Monday, September 29, 2008

Turdafest or how I learned to stop worrying and love the onion

Many exciting events were planed for the weekend of which none actually came to fruition, though time still managed to throw me into the participation of a world record attempt for the longest strand of onions (5241 meters), discussions of Romanian identity at a Hungarian dance party, and the loss of my left sock in the line of ‘duty’.

The plan was for all us teachers to drive up to Cluj and watch the football game Friday night. Marius, the P.E coach, the only person who has ever given me a welt from a ping-pong ball, regaled me with lavish stories of his favorite team, CFR Cluj, and how much fun life is when watching a live match. Plans fell through at the last minute, the tickets turned out to be too expensive, so instead I bought a log of Toblerone and drank coffee until the wee hours of the morning making a wallet out of The Declaration of Independence. We received a package from the American Embassy a couple of days earlier with all types of propaganda for the youth center including these sweet pocket sized books of The Constitution, so naturally I thought ‘wallet’.

Lately I have been brushing my teeth with my left hand. This will be day number 7 and its not getting any easier. I read somewhere that it helps memory to do things I normally wouldn’t do, like eating cereal with my left hand or volunteering at an onion festival. The festival was held in Turda, three hours northeast of Abrud, and half way into the bus trip I discovered that all my money was in my new wallet that I left on the table next to my cell phone. So much for brushing with the left hand. The bus zoomed through green winding hills as we made are way to Turdafest. Out my window kids played kickball in cornfields with scarecrows and I thought to myself how soberly pragmatic names like ‘kickball’ and ‘scarecrow’ really are.

We arrived before the festival was to begin and old ladies in their Babushkas were still laying out their hand crafted spoons and jars of jam and honey. Turda is an absolutely beautiful city with long streams of sherbet maisonettes bordering spacious cobblestone streets, one of which held the festival. Our job was to grab cord after cord of onions and line them up in the center of town then snake them all the way back to the church parking lot where the cords of onions would continue until the parking lot was completely filled. For two hours we looked liked prisoners on an onion chain gang as we moved our ripe sections of a world record length sting of onions. Why Onions, I can’t say, but apparently the Germans broke Turdas original World Record strand last year, taking the only thing Turda had going for itself. Other Peace Corps volunteers began to show up and soon most managed to abscond into the beer tents, but since help would still be needed through out the night we decided to drink to the point where our services would be of no use to any person or vegetable.

As the day went on the streets teemed with excitement and onions; people were dressed in traditional white and black garbs, children danced in circles holding hands to the sound of synthesized accordions, and venders sprang out from booths scaring you with their wooden dolls for sale. It all seemed like some fantastically twisted scene from a fairytale and I wandered off, getting lost in a crowd of puffy shirts and bowl shaped hats.

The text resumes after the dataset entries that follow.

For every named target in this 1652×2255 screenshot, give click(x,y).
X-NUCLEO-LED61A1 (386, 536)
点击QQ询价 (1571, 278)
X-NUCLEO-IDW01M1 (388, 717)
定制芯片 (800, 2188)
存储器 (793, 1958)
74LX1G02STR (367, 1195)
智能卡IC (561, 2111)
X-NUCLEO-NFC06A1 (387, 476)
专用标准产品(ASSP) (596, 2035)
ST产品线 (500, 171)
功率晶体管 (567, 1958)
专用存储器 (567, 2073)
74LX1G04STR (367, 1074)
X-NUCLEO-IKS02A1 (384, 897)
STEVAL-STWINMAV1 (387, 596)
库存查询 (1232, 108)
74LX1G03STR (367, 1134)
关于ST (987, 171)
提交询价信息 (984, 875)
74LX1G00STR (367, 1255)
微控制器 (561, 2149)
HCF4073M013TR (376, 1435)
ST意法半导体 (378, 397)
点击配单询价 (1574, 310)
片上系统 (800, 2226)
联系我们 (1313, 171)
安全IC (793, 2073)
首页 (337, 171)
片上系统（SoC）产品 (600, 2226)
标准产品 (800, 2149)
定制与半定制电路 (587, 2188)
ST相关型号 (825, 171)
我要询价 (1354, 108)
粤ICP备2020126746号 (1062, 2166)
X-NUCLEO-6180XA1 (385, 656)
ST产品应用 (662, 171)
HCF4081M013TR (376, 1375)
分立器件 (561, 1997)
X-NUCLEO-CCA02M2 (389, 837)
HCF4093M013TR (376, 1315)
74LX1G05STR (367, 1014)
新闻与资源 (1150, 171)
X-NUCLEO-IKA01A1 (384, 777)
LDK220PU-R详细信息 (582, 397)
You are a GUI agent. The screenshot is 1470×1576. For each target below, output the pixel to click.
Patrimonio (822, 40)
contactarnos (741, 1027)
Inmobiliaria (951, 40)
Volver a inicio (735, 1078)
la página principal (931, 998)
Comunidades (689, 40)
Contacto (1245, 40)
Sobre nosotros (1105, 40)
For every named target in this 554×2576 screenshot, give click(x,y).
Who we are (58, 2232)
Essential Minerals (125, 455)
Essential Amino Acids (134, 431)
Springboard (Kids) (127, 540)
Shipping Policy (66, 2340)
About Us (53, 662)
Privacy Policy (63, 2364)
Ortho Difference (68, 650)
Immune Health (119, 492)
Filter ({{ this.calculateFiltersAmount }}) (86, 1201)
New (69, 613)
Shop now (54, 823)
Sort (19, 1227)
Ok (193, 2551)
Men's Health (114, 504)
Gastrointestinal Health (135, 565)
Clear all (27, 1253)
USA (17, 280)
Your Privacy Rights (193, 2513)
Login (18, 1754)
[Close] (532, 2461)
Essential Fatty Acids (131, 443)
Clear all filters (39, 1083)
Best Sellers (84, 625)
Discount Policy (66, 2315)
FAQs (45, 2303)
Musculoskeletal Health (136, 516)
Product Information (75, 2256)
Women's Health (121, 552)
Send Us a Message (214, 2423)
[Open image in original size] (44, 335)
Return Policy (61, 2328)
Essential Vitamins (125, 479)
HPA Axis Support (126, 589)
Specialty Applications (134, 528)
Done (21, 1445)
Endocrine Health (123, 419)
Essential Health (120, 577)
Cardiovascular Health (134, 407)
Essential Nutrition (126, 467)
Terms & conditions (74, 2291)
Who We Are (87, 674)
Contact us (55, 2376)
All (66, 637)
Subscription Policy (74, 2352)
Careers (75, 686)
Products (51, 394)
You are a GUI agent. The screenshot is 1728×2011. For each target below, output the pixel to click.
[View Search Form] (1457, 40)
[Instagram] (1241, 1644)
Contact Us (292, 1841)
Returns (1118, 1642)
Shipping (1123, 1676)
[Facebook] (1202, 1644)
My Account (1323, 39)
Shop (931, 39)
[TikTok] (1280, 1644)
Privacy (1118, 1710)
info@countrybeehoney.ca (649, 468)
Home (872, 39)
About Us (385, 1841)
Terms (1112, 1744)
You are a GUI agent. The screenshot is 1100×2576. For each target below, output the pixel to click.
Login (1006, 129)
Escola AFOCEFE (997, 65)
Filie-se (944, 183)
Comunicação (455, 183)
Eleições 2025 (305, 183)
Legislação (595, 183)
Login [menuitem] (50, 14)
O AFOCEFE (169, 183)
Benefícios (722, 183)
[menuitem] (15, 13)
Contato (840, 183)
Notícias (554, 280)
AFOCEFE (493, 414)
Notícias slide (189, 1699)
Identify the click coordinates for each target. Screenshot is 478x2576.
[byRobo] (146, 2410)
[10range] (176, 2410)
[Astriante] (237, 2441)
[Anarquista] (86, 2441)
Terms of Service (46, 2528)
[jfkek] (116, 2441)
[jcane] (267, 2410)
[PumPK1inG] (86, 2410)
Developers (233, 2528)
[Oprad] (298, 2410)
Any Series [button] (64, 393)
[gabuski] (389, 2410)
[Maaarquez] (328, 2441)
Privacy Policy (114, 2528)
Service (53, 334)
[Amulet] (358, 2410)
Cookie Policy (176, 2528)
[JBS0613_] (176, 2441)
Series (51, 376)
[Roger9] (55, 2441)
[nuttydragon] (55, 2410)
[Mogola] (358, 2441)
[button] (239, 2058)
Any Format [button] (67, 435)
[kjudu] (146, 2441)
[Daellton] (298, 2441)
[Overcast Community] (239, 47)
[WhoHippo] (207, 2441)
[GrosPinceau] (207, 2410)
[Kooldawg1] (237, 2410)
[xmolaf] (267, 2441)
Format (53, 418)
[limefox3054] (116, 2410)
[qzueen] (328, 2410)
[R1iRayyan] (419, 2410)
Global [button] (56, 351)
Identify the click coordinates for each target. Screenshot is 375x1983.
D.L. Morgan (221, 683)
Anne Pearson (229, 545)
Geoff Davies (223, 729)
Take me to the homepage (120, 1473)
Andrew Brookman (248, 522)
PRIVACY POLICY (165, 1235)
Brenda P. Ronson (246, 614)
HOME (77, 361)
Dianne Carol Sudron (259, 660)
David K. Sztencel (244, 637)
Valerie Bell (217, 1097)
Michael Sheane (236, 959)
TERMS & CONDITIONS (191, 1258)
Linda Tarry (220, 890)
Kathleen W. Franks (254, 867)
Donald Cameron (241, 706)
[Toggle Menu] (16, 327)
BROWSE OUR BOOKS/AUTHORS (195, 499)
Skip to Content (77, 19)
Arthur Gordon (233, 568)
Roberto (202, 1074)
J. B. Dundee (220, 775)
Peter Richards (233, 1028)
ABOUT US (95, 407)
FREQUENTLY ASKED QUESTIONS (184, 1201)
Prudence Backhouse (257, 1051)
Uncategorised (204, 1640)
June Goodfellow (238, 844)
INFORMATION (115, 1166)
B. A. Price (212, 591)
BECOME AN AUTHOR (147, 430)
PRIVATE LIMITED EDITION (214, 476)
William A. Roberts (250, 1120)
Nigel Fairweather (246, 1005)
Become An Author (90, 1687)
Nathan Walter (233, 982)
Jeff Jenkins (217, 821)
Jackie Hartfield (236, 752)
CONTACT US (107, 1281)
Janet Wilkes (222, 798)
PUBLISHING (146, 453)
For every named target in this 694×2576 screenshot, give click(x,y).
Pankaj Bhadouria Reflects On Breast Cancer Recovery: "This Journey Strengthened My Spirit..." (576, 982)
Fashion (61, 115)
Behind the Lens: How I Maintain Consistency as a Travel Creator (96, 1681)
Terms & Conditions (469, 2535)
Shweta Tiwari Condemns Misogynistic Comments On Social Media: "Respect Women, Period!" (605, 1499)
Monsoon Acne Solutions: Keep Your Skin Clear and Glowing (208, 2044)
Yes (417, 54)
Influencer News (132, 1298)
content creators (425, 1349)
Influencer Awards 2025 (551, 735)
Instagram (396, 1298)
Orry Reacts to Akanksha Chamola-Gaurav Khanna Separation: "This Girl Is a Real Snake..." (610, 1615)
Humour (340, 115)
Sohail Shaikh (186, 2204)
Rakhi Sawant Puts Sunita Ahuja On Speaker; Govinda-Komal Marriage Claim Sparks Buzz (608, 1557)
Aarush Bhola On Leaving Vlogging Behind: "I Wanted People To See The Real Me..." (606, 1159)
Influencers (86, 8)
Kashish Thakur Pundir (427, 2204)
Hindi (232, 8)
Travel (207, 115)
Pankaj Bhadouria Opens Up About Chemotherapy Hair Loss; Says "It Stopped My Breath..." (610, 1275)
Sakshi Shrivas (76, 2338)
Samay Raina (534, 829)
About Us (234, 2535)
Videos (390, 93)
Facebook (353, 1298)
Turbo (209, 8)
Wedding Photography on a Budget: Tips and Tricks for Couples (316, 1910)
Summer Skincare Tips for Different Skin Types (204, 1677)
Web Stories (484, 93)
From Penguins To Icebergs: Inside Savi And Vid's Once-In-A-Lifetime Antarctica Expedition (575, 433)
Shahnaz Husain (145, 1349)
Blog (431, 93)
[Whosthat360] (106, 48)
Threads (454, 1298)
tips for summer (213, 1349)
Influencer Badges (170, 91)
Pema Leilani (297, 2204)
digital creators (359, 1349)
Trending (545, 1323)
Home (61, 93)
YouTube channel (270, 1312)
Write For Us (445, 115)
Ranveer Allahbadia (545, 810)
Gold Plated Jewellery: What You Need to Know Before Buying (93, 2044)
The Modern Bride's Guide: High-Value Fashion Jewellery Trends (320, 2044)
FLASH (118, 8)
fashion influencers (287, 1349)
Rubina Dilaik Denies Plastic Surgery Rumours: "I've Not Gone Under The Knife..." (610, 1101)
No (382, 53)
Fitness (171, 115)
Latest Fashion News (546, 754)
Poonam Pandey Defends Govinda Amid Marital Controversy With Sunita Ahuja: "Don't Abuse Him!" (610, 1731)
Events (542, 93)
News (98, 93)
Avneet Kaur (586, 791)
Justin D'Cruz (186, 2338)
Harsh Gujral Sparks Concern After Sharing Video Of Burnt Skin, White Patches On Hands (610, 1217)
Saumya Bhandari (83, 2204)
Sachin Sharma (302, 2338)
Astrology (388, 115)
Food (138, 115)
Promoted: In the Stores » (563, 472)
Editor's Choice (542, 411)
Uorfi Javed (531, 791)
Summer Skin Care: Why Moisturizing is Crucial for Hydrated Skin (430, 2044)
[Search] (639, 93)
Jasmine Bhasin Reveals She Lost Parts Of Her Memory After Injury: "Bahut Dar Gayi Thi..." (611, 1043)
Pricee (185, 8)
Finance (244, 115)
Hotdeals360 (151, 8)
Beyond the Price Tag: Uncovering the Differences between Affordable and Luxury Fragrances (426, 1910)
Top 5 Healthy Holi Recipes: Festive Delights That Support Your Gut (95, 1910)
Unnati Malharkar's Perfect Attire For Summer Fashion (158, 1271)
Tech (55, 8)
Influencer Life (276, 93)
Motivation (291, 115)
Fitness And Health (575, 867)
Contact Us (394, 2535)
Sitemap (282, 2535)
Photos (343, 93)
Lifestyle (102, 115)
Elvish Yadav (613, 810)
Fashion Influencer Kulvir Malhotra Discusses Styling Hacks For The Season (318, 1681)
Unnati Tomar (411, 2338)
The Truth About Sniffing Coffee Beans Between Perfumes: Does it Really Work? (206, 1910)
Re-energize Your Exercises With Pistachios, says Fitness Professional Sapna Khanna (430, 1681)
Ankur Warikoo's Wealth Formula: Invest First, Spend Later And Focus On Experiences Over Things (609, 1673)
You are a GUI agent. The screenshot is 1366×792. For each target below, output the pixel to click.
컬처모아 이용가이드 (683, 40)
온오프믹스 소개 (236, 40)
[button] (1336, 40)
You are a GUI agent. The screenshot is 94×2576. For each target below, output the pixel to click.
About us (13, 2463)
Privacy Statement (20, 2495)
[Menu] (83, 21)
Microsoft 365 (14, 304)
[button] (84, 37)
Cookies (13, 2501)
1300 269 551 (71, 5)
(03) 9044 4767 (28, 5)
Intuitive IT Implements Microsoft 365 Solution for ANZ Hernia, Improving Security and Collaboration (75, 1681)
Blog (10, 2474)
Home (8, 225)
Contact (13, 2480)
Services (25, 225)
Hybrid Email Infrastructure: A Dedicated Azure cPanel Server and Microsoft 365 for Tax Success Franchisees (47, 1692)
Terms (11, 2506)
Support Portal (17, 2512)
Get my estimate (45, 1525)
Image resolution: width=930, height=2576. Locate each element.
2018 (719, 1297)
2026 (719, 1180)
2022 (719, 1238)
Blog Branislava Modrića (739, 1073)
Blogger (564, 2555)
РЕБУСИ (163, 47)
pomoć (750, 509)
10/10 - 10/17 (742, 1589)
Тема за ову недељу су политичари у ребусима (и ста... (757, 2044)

I regained consciousness in mid-conversation with an old man as we were sitting on the brick steps of a church. He was a philosopher who had grown tired of experience and mentioned how the truths of beauty and happiness depended on constant change, which could never be understood through the senses. An old lady soon came and carried him away; this would be around the time my stomach began to give me troubles and I hurdled into a rickety church bathroom before all was lost. Unfortunately the little boy’s room lacked all essentials and I returned to the beer tent with one sock missing.

That night as the crowd reached its zenith and the world record length of onions had been measured and confirmed we had reason to celebrate. The Germans had been beaten, the food was free, and we won the onion fight against the local Romanian gypsies. Some Romanians who considered themselves to be Hungarians joined in our onion fight and afterward invited us to a local dance party. This was located a block from town center in a little room with a kitchen. As the techno music played in the main room we were in the kitchen explaining to a full crowd about sub-prime mortgages, globalization, and ethnic minorities. Our audience was Romanian but they were educated and brought up as Hungarians by their parents. Some wanted their children to know only Romanian so that they would feel apart of the culture and have more job opportunities, others refused to give up their heritage for such things. Just a bit of history, following WWI Transylvania became unified with Romania, the Hungarian language was expunged from official life, and all place-names were Romanianized. Territories were taken and given back through out the years and identities redefined along the way. I wonder how I would feel if Washington became part of Canada, eh?

Anyway, the night seemed to never end and by morning I was ready to be back in my little town without any world records to speak of, though it might have a record for the most amount of drunken old men before 6 am, I will have to check. Still having no money I hitched a ride from a teenager who was driving through my town. I saw the cornfields one more time as we whizzed past gypsies on their horse drawn carts. They were sitting on a pile on onions.

1 comment:

Kale Iverson said...

This is so unbelievable. If you weren't actually living this I would say that you really have weird dreams.

I love how the old lady dragged the philosopher away...typical.

And about your class, one weird thing about teaching is that your worst days and best days often come back to back leaving you bewildered and confused.

Hope you're enjoying teaching, its such a weird life isn't it?!